— Work required —
Write out, precisely and in full, each line of the material.

— Dataset —
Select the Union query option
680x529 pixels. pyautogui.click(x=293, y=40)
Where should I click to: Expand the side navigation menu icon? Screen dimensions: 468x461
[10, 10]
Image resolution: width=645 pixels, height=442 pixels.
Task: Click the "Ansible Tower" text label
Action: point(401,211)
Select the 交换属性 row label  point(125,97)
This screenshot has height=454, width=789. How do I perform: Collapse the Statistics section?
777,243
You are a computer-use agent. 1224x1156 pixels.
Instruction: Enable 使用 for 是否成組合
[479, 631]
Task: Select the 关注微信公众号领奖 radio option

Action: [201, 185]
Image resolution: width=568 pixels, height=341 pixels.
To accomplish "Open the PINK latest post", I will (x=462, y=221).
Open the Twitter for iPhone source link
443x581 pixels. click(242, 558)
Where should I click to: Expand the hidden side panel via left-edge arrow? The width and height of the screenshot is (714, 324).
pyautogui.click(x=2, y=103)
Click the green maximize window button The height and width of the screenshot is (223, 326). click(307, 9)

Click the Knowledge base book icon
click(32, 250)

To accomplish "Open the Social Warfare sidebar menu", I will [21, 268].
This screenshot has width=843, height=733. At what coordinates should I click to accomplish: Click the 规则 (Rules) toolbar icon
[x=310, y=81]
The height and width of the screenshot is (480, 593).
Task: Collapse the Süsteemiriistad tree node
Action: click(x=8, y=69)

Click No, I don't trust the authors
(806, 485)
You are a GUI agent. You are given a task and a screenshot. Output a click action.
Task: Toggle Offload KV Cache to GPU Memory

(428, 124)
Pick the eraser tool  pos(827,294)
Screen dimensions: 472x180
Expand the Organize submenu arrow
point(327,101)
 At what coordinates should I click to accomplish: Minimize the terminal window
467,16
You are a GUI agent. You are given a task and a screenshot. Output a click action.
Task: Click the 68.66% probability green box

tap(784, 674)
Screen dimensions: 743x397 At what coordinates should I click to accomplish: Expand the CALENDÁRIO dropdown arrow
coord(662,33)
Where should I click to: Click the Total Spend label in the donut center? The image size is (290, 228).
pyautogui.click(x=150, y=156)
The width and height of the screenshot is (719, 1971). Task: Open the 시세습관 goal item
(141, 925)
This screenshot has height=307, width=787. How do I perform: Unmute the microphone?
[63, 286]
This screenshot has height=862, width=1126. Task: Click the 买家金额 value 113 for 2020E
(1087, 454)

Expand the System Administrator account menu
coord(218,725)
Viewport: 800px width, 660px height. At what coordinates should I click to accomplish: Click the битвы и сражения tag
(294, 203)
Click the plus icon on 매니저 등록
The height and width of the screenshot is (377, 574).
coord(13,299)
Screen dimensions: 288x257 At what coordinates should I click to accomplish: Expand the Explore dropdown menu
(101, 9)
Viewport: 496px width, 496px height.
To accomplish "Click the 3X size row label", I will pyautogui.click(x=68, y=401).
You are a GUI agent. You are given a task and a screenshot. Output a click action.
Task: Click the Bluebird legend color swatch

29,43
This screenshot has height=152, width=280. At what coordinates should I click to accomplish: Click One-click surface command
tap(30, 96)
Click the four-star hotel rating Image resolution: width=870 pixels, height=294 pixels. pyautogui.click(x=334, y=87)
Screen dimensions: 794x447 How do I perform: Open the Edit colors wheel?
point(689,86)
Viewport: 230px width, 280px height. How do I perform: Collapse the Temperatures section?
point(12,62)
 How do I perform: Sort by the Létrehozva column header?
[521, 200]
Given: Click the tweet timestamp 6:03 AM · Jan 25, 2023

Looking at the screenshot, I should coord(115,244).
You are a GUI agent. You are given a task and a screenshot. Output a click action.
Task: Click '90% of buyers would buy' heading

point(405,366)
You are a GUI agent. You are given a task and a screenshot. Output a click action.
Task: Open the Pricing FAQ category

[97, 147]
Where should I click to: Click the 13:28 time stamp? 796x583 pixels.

— Task answer —
Select the Union query option
680x529 pixels. pyautogui.click(x=293, y=40)
Where should I click to: Expand the side navigation menu icon? Screen dimensions: 468x461
[10, 10]
Image resolution: width=645 pixels, height=442 pixels.
Task: Click the "Ansible Tower" text label
Action: point(401,211)
Select the 交换属性 row label  point(125,97)
This screenshot has height=454, width=789. How do I perform: Collapse the Statistics section?
777,243
You are a computer-use agent. 1224x1156 pixels.
Instruction: Enable 使用 for 是否成組合
[479, 631]
Task: Select the 关注微信公众号领奖 radio option

Action: [201, 185]
Image resolution: width=568 pixels, height=341 pixels.
To accomplish "Open the PINK latest post", I will (x=462, y=221).
Open the Twitter for iPhone source link
443x581 pixels. click(242, 558)
Where should I click to: Expand the hidden side panel via left-edge arrow? The width and height of the screenshot is (714, 324).
pyautogui.click(x=2, y=103)
Click the green maximize window button The height and width of the screenshot is (223, 326). click(307, 9)

Click the Knowledge base book icon
click(32, 250)

To accomplish "Open the Social Warfare sidebar menu", I will [21, 268].
This screenshot has width=843, height=733. At what coordinates should I click to accomplish: Click the 规则 (Rules) toolbar icon
[x=310, y=81]
The height and width of the screenshot is (480, 593).
Task: Collapse the Süsteemiriistad tree node
Action: click(x=8, y=69)

Click No, I don't trust the authors
(806, 485)
You are a GUI agent. You are given a task and a screenshot. Output a click action.
Task: Toggle Offload KV Cache to GPU Memory

(428, 124)
Pick the eraser tool  pos(827,294)
Screen dimensions: 472x180
Expand the Organize submenu arrow
point(327,101)
 At what coordinates should I click to accomplish: Minimize the terminal window
467,16
You are a GUI agent. You are given a task and a screenshot. Output a click action.
Task: Click the 68.66% probability green box

tap(784, 674)
Screen dimensions: 743x397 At what coordinates should I click to accomplish: Expand the CALENDÁRIO dropdown arrow
coord(662,33)
Where should I click to: Click the Total Spend label in the donut center? The image size is (290, 228).
pyautogui.click(x=150, y=156)
The width and height of the screenshot is (719, 1971). Task: Open the 시세습관 goal item
(141, 925)
This screenshot has height=307, width=787. How do I perform: Unmute the microphone?
[63, 286]
This screenshot has height=862, width=1126. Task: Click the 买家金额 value 113 for 2020E
(1087, 454)

Expand the System Administrator account menu
coord(218,725)
Viewport: 800px width, 660px height. At what coordinates should I click to accomplish: Click the битвы и сражения tag
(294, 203)
Click the plus icon on 매니저 등록
The height and width of the screenshot is (377, 574).
coord(13,299)
Screen dimensions: 288x257 At what coordinates should I click to accomplish: Expand the Explore dropdown menu
(101, 9)
Viewport: 496px width, 496px height.
To accomplish "Click the 3X size row label", I will pyautogui.click(x=68, y=401).
You are a GUI agent. You are given a task and a screenshot. Output a click action.
Task: Click the Bluebird legend color swatch

29,43
This screenshot has height=152, width=280. At what coordinates should I click to accomplish: Click One-click surface command
tap(30, 96)
Click the four-star hotel rating Image resolution: width=870 pixels, height=294 pixels. pyautogui.click(x=334, y=87)
Screen dimensions: 794x447 How do I perform: Open the Edit colors wheel?
point(689,86)
Viewport: 230px width, 280px height. How do I perform: Collapse the Temperatures section?
point(12,62)
 How do I perform: Sort by the Létrehozva column header?
[521, 200]
Given: Click the tweet timestamp 6:03 AM · Jan 25, 2023

Looking at the screenshot, I should coord(115,244).
You are a GUI agent. You are given a task and a screenshot. Output a click action.
Task: Click '90% of buyers would buy' heading

point(405,366)
You are a GUI agent. You are given a task and a screenshot. Output a click action.
Task: Open the Pricing FAQ category

[97, 147]
Where should I click to: Click the 13:28 time stamp? 796x583 pixels.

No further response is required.